Kagen produced these in around 2006 and as you might guess from the name, it was the fifth in a series. The series share a common size and style with a dark (wenge) band tracing around the sides of each box. Each successive box in the series took more moves to open (7, 15, 19 and then 42) with the final box in the series requiring the sum of all these, 83 moves, to open. Each of the earlier boxes in the series had a contiguous dark band which effectively lead the solver around the box toward the solution… however Waterfall Box #5 has some rather unruly wenge lines that don’t line up…


It turns out that if you packed the first four boxes in a two by two by one arrangement, it would give you a continuous dark line around the resulting block which turns out to be the “map” for the solution to Box #5. (I’m going on faith here since I haven’t seen Boxes 1-4 in the flesh.) and furthermore, when Box #5 is ready to be opened, all of the dark lines on it will be aligned… so you know at a high level “which direction” you’re heading in, although if you think about the fact that you have 83 moves to open this box and only 6 panels, it’s clear that at some point you’re probably going to be back-tracking.

To help you out even further, the central decoration on each side is in fact a little map of the 3*3 maze inside that side panel. Now with all that help, how hard can it be to open this box…?

Pretty hard, it turns out!

When my copy arrived, it was still in Kagen’s original cellophane wrapping with the certificate sealed inside, looking like it literally had never been unwrapped, let alone opened. Feeling half-privileged at being the first person to play with this copy and half-saddened that it had been packed away unopened and not played with for all these years, I didn’t waste any time getting rid of the cellophane and began playing with the box.

There’s one obvious side to start on (mainly because you can’t move any of the other sides at all!) when I started out moving the panel, first this way and then that, it was reasonably stiff. It loosened up with a bit of exercising and once I’d progressed to working on the subsequent panels, the first one was beginning to work rather smoothly.

Getting one panel properly placed frees up the next panel and so on, until you find yourself needing to backtrack in order to get some of your earlier moves undone to allow the test panel to develop further. I found myself thinking about the progress on two levels – trying to work out where I wanted to go at a high level, and then working out how to get things properly aligned a a lower level to allow me to do that.

You’ll find a bunch of forks in the road, as it were, and if you don’t think far enough ahead, you’ll risk having to either re-do quite a lot of your work or find yourself right back at the start again.

Having spent a while playing around with it and working forwards and backwards through the full solution, it’s freed up quite a lot – although the movements are beautifully precise and it will only let you do what you’re supposed to be able to do…

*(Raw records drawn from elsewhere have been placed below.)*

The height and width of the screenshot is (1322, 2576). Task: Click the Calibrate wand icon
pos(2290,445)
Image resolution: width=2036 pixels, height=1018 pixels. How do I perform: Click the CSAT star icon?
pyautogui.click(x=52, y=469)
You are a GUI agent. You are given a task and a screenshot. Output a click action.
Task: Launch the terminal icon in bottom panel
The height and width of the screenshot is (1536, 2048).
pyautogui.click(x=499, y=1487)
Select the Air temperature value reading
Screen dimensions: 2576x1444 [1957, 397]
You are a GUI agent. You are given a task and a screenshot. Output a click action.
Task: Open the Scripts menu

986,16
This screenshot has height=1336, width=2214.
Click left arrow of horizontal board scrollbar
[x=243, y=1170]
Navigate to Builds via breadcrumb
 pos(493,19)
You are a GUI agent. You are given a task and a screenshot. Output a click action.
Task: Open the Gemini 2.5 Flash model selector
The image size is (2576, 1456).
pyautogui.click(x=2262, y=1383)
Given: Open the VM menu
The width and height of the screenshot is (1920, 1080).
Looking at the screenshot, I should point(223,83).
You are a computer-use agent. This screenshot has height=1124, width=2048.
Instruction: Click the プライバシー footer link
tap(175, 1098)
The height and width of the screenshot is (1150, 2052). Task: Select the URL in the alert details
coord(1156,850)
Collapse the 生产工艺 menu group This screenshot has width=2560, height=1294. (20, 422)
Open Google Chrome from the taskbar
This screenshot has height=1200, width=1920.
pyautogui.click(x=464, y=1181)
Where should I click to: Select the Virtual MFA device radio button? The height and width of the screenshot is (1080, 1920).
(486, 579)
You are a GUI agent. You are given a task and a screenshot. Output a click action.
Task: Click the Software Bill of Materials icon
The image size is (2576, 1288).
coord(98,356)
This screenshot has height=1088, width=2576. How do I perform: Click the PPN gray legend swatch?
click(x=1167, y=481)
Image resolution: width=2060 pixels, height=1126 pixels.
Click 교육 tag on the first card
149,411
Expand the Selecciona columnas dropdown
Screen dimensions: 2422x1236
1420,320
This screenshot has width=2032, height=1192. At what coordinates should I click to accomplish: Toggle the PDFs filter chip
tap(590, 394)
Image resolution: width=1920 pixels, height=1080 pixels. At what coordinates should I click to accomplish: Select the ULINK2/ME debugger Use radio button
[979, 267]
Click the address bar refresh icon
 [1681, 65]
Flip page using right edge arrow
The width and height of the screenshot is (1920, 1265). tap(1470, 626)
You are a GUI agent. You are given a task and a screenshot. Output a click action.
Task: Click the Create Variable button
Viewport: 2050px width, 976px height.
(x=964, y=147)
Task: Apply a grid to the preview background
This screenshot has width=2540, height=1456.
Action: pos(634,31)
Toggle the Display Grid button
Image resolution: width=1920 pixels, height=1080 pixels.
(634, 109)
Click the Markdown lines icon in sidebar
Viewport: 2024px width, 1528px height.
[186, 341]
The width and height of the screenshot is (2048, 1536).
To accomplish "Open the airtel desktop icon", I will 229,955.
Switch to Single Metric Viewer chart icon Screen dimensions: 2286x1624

Several folks had a bash on it at Rox’s big BBQ and also subsequently at MPP15 – I don’t remember seeing anyone open it, but they all seemed to be enjoying [p]laying with it… even the blogger in denial about being a secret puzzle-box-fancier!

There was one thing that had me a bit concerned – when I was opening it the very first time when the panels were still fairly stiff, I was worried about the sounds coming from inside whenever I turned the box over – it sounded like something metal had let go and was sloshing around inside… I hung in there and when I finally opened the box all became clear: Kagen had placed a “spare” inlaid map piece inside the box as a piece of treasure to reward the solver. Nice touch! That tiny piece of inlaid wood sounds for all the world like something small and metallic inside the box as you turn it over…

Very chuffed to have been able to get hold of this box and rather enjoy the fact that in the last couple of weeks it’s been played with more than in the first eight years of its life… to misquote Ishino: “puzzles should be played!”